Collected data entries
◇ ◇ ◇ ◇
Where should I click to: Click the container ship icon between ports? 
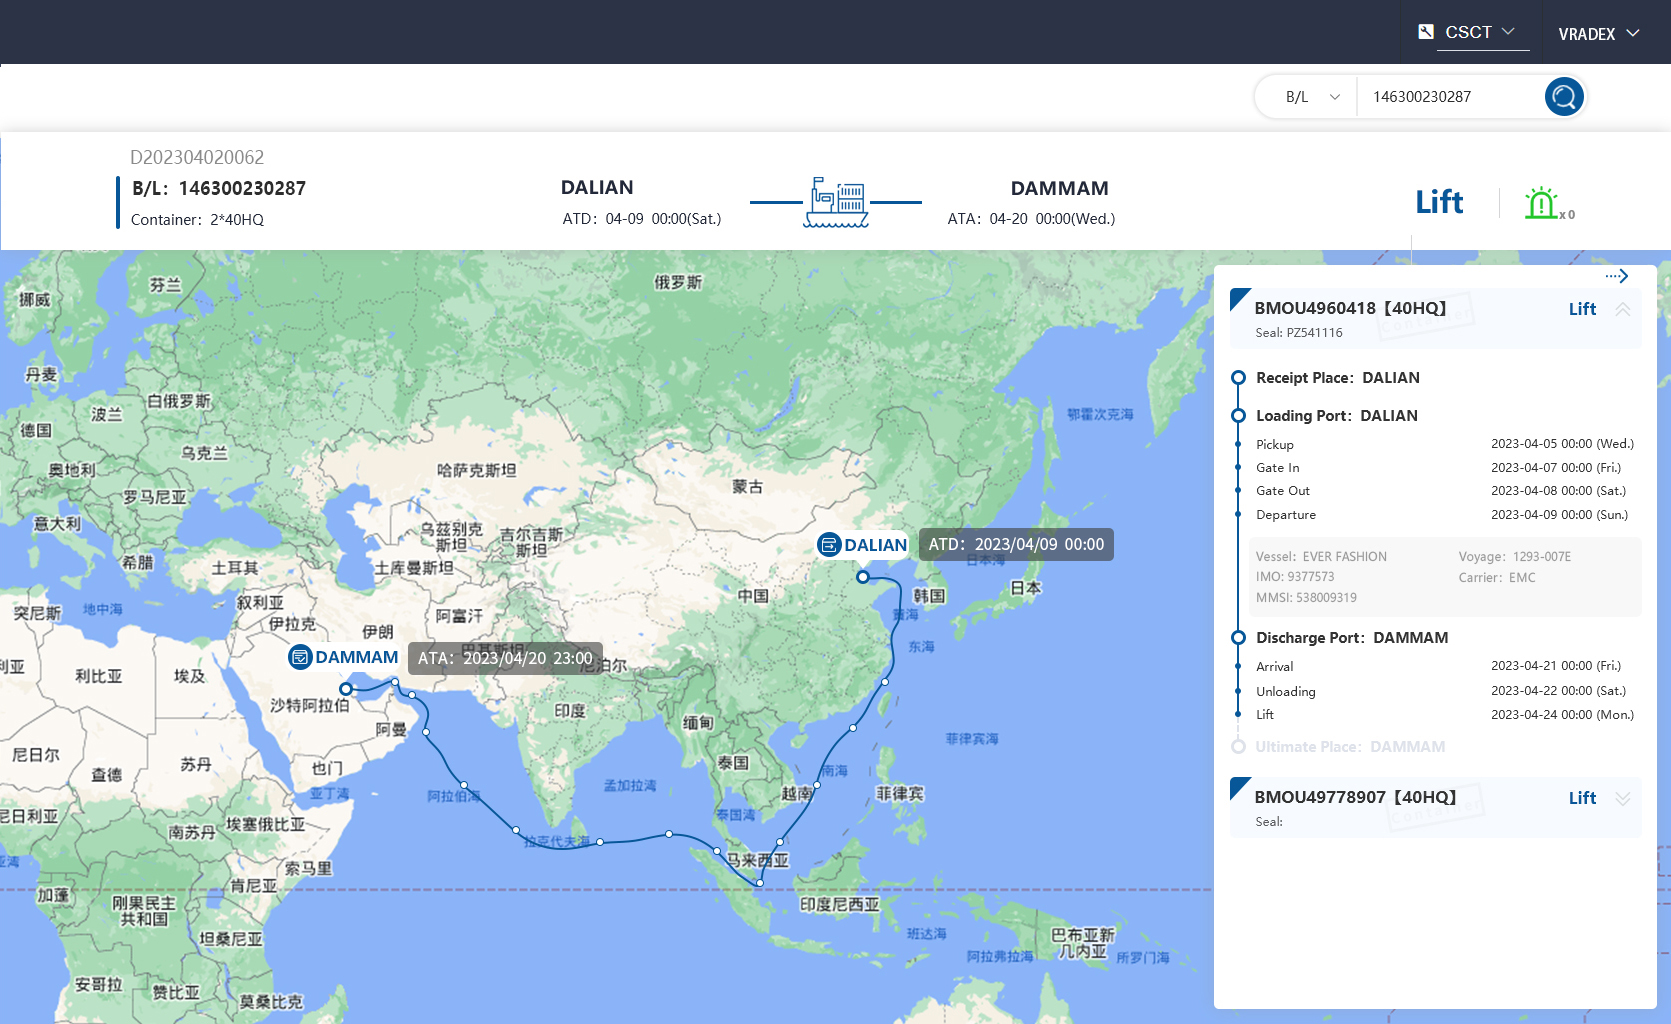pyautogui.click(x=836, y=203)
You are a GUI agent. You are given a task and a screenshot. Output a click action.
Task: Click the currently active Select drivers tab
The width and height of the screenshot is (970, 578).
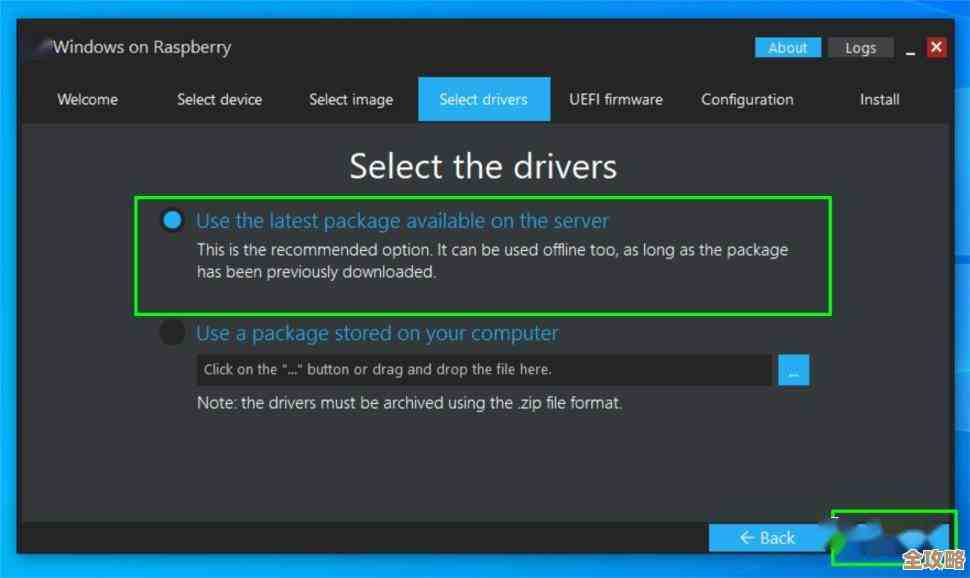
◇ ◇ ◇ ◇
■ **Work instruction**: Every line above that includes the word "screenshot" must appear in the answer.

■ **Expected output**:
You are a GUI agent. You are given a task and a screenshot. Output a click action.
The width and height of the screenshot is (970, 578).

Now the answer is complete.